#### What to do:
The answer is the complete listing below, written out again exactly.

#### Dataset extract:
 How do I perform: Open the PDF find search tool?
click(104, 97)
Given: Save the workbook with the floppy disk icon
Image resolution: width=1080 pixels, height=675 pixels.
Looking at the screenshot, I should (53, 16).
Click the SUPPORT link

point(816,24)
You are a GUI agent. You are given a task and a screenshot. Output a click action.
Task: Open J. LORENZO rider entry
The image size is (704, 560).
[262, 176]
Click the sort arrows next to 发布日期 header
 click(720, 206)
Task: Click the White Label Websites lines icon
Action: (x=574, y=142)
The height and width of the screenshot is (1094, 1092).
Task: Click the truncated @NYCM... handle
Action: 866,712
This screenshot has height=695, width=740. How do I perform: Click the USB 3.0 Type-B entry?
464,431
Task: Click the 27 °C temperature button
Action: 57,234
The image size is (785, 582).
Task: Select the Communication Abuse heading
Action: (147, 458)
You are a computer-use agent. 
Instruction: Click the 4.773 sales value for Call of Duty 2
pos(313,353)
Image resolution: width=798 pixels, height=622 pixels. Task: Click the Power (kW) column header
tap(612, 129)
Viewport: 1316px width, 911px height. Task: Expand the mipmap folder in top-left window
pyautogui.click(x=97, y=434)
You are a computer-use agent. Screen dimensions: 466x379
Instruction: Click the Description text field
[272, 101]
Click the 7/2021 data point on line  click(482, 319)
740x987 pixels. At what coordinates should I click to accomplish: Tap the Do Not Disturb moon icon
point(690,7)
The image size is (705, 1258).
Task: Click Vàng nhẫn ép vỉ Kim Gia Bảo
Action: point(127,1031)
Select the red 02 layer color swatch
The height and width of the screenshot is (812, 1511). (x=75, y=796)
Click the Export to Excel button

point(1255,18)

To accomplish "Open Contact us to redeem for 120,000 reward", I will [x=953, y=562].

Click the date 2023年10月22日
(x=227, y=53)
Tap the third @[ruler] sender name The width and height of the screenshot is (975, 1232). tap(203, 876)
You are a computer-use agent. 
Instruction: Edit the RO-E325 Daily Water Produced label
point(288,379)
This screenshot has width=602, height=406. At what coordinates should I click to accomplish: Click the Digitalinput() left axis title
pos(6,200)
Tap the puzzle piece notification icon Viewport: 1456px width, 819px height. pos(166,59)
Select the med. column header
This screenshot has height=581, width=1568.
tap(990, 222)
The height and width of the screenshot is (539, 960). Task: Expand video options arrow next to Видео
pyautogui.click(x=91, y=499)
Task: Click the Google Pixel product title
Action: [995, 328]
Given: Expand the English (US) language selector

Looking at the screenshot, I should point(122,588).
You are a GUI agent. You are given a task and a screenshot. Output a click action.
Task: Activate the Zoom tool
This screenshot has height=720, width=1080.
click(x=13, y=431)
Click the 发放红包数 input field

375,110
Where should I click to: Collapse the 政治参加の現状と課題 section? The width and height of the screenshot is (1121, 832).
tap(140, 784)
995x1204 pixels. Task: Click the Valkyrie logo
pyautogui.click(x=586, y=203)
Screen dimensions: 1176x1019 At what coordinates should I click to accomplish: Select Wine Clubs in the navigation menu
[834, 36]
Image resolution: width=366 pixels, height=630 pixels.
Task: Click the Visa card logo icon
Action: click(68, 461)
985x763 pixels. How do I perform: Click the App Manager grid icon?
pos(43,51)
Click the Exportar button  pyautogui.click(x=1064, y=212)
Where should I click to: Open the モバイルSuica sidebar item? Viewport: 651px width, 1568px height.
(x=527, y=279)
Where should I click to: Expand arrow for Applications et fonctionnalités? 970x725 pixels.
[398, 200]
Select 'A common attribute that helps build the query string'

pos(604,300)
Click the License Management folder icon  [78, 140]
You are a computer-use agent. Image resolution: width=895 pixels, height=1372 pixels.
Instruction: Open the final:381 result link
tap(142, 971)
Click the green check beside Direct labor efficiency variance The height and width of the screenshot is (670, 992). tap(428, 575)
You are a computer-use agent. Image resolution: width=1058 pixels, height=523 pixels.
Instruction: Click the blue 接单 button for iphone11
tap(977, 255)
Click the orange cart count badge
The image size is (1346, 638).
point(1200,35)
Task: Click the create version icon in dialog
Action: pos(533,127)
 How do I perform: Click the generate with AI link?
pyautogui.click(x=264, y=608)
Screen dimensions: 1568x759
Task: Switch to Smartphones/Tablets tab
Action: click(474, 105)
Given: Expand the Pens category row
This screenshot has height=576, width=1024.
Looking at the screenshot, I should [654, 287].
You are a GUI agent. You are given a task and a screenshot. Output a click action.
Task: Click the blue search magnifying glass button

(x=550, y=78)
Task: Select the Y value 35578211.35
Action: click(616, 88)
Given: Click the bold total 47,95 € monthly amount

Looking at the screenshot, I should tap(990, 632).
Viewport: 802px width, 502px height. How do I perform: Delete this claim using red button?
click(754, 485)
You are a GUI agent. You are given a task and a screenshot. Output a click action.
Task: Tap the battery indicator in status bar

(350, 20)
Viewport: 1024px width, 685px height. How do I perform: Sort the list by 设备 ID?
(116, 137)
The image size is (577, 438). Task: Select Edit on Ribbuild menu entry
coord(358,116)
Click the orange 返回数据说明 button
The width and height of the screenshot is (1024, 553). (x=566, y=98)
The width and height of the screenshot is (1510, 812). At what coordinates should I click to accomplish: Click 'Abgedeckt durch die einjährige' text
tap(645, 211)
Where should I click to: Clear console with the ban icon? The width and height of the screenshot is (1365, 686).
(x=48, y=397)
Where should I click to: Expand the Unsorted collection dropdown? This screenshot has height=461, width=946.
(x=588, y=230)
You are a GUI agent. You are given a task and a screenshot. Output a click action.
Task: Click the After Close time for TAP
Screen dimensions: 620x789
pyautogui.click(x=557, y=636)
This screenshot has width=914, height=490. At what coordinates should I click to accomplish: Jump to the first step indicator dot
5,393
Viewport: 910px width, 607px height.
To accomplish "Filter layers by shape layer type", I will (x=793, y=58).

#### Answer section:
 How do I perform: Open the PDF find search tool?
click(104, 97)
Given: Save the workbook with the floppy disk icon
Image resolution: width=1080 pixels, height=675 pixels.
Looking at the screenshot, I should (53, 16).
Click the SUPPORT link

point(816,24)
You are a GUI agent. You are given a task and a screenshot. Output a click action.
Task: Open J. LORENZO rider entry
The image size is (704, 560).
[262, 176]
Click the sort arrows next to 发布日期 header
 click(720, 206)
Task: Click the White Label Websites lines icon
Action: (x=574, y=142)
The height and width of the screenshot is (1094, 1092).
Task: Click the truncated @NYCM... handle
Action: 866,712
This screenshot has height=695, width=740. How do I perform: Click the USB 3.0 Type-B entry?
464,431
Task: Click the 27 °C temperature button
Action: 57,234
The image size is (785, 582).
Task: Select the Communication Abuse heading
Action: (147, 458)
You are a computer-use agent. 
Instruction: Click the 4.773 sales value for Call of Duty 2
pos(313,353)
Image resolution: width=798 pixels, height=622 pixels. Task: Click the Power (kW) column header
tap(612, 129)
Viewport: 1316px width, 911px height. Task: Expand the mipmap folder in top-left window
pyautogui.click(x=97, y=434)
You are a computer-use agent. Screen dimensions: 466x379
Instruction: Click the Description text field
[272, 101]
Click the 7/2021 data point on line  click(482, 319)
740x987 pixels. At what coordinates should I click to accomplish: Tap the Do Not Disturb moon icon
point(690,7)
The image size is (705, 1258).
Task: Click Vàng nhẫn ép vỉ Kim Gia Bảo
Action: point(127,1031)
Select the red 02 layer color swatch
The height and width of the screenshot is (812, 1511). (x=75, y=796)
Click the Export to Excel button

point(1255,18)

To accomplish "Open Contact us to redeem for 120,000 reward", I will [x=953, y=562].

Click the date 2023年10月22日
(x=227, y=53)
Tap the third @[ruler] sender name The width and height of the screenshot is (975, 1232). tap(203, 876)
You are a computer-use agent. 
Instruction: Edit the RO-E325 Daily Water Produced label
point(288,379)
This screenshot has width=602, height=406. At what coordinates should I click to accomplish: Click the Digitalinput() left axis title
pos(6,200)
Tap the puzzle piece notification icon Viewport: 1456px width, 819px height. pos(166,59)
Select the med. column header
This screenshot has height=581, width=1568.
tap(990, 222)
The height and width of the screenshot is (539, 960). Task: Expand video options arrow next to Видео
pyautogui.click(x=91, y=499)
Task: Click the Google Pixel product title
Action: [995, 328]
Given: Expand the English (US) language selector

Looking at the screenshot, I should point(122,588).
You are a GUI agent. You are given a task and a screenshot. Output a click action.
Task: Activate the Zoom tool
This screenshot has height=720, width=1080.
click(x=13, y=431)
Click the 发放红包数 input field

375,110
Where should I click to: Collapse the 政治参加の現状と課題 section? The width and height of the screenshot is (1121, 832).
tap(140, 784)
995x1204 pixels. Task: Click the Valkyrie logo
pyautogui.click(x=586, y=203)
Screen dimensions: 1176x1019 At what coordinates should I click to accomplish: Select Wine Clubs in the navigation menu
[834, 36]
Image resolution: width=366 pixels, height=630 pixels.
Task: Click the Visa card logo icon
Action: click(68, 461)
985x763 pixels. How do I perform: Click the App Manager grid icon?
pos(43,51)
Click the Exportar button  pyautogui.click(x=1064, y=212)
Where should I click to: Open the モバイルSuica sidebar item? Viewport: 651px width, 1568px height.
(x=527, y=279)
Where should I click to: Expand arrow for Applications et fonctionnalités? 970x725 pixels.
[398, 200]
Select 'A common attribute that helps build the query string'

pos(604,300)
Click the License Management folder icon  [78, 140]
You are a computer-use agent. Image resolution: width=895 pixels, height=1372 pixels.
Instruction: Open the final:381 result link
tap(142, 971)
Click the green check beside Direct labor efficiency variance The height and width of the screenshot is (670, 992). tap(428, 575)
You are a computer-use agent. Image resolution: width=1058 pixels, height=523 pixels.
Instruction: Click the blue 接单 button for iphone11
tap(977, 255)
Click the orange cart count badge
The image size is (1346, 638).
point(1200,35)
Task: Click the create version icon in dialog
Action: pos(533,127)
 How do I perform: Click the generate with AI link?
pyautogui.click(x=264, y=608)
Screen dimensions: 1568x759
Task: Switch to Smartphones/Tablets tab
Action: click(474, 105)
Given: Expand the Pens category row
This screenshot has height=576, width=1024.
Looking at the screenshot, I should [654, 287].
You are a GUI agent. You are given a task and a screenshot. Output a click action.
Task: Click the blue search magnifying glass button

(x=550, y=78)
Task: Select the Y value 35578211.35
Action: click(616, 88)
Given: Click the bold total 47,95 € monthly amount

Looking at the screenshot, I should tap(990, 632).
Viewport: 802px width, 502px height. How do I perform: Delete this claim using red button?
click(754, 485)
You are a GUI agent. You are given a task and a screenshot. Output a click action.
Task: Tap the battery indicator in status bar

(350, 20)
Viewport: 1024px width, 685px height. How do I perform: Sort the list by 设备 ID?
(116, 137)
The image size is (577, 438). Task: Select Edit on Ribbuild menu entry
coord(358,116)
Click the orange 返回数据说明 button
The width and height of the screenshot is (1024, 553). (x=566, y=98)
The width and height of the screenshot is (1510, 812). At what coordinates should I click to accomplish: Click 'Abgedeckt durch die einjährige' text
tap(645, 211)
Where should I click to: Clear console with the ban icon? The width and height of the screenshot is (1365, 686).
(x=48, y=397)
Where should I click to: Expand the Unsorted collection dropdown? This screenshot has height=461, width=946.
(x=588, y=230)
You are a GUI agent. You are given a task and a screenshot. Output a click action.
Task: Click the After Close time for TAP
Screen dimensions: 620x789
pyautogui.click(x=557, y=636)
This screenshot has width=914, height=490. At what coordinates should I click to accomplish: Jump to the first step indicator dot
5,393
Viewport: 910px width, 607px height.
To accomplish "Filter layers by shape layer type", I will (x=793, y=58).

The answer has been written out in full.